I think the years spent watching BONANZA primed me for moving onto a family ranch -- with a family heritage that dates over 120 years. Led by a patriarch, this family operation is now moving into the fifth generation, with sixth generation children growing up all around us. Time spent as a family, working cows, riding horses, doing chores, is a heritage that is unparalleled now in our urban, fast-paced society. And our lifestyle has changed, too, with the impact of technology and the rising level of governmental controls and regulations that seem to be coming at us from every quarter.
Being agriculturalists these days is not easy. It's almost amazing to have sons and daughters returning to the farm or ranch. Why, when the return on time and money is so low; even our accountant wonders how we "make it work!" Cattle prices are lower than ever, but costs keep rising. The anti-beef people seem to have the ear of the liberal media and misrepresent our product, our lifestyle, and our impact on the environment.
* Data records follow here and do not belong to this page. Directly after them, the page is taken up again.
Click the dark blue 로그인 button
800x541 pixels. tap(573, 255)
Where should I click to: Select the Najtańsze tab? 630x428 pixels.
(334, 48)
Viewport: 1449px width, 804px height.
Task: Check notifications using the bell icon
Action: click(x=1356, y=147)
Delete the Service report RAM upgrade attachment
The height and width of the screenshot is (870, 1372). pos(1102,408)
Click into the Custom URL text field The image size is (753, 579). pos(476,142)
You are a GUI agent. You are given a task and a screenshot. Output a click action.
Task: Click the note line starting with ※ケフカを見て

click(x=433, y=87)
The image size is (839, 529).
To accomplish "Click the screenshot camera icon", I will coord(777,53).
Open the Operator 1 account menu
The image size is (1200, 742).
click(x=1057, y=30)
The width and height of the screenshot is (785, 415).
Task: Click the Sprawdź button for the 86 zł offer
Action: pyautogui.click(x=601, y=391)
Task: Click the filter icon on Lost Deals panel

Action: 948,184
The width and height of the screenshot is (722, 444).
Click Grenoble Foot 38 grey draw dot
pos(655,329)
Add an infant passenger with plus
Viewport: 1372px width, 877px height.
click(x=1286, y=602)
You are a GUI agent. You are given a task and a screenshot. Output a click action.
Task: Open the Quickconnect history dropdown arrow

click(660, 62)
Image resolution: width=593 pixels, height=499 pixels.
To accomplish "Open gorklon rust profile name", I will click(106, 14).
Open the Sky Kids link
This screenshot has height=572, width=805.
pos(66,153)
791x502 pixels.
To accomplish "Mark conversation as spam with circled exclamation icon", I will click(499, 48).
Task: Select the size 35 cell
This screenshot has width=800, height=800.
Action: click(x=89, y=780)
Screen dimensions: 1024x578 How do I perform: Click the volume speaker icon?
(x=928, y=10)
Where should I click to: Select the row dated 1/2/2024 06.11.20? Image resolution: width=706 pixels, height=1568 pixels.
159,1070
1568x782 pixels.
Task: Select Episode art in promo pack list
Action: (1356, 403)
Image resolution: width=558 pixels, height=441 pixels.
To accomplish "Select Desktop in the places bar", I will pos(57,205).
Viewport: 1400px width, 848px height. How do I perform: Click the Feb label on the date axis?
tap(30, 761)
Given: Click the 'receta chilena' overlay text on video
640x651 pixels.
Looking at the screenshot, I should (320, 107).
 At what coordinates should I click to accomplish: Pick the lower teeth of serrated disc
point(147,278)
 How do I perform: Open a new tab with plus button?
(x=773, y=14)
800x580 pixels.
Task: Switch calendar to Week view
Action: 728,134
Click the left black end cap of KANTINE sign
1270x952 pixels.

As one friend put it, it's like trying to push a 3-wheeled vehicle up a hill and say you're driving it!
The consumers are missing the boat when they attack U.S. farmers and ranchers. Even without the deluge of regulations, agriculturalists themselves do more for the environment than most U.S. citizens are even aware of. Cattlemen and Cattlewomen work hard to produce a product that is healthy and nutritious. OLD myths STILL fill the internet with their biased and poorly researched propaganda. If only people realized the impact this negative press will have on their own future as consumers! Farmers and ranchers are struggling to make ends meet and the future is looking bleaker for many.
Beef IS a healthy option and has much to recommend it. More than that, cattle producers CARE deeply about their animals and work to protect them and ensure their good health. For one thing, the Beef Quality Assurance (BQA) program was initiated in 1987 to "provide cattle producers with the tools and training necessary to assure animal health and well-being as well as provide a safe, quality product." BQA provides guidelines for beef cattle production and works to increase consumer confidence. In addition, the GUIDELINES FOR CARE AND HANDLING OF BEEF CATTLE, have been endorsed by the Academy of Veterinary Consultants and the American Assoc. of Bovine Practitioners, plus the Food Marketing Institute and National Council of Chain Restaurants. It hurts EVERYONE when animals are mistreated, whether in the pasture or in the feedlot, and ranchers expect that their cattle will leave their farms and be treated humanely. It is NOT just the consumer who expects this quality treatment of animals!
Truly, if Americans don't learn to appreciate the life of the rancher or farmer soon, their pocketbooks will feel the loss. Sadly, as mentioned earlier, agriculturalists do NOT get a fair hearing from most media or from television in general. We've come a long way from the days of heralding the lifestyle of historic farms and ranches, and most people have lost touch with their own agricultural roots.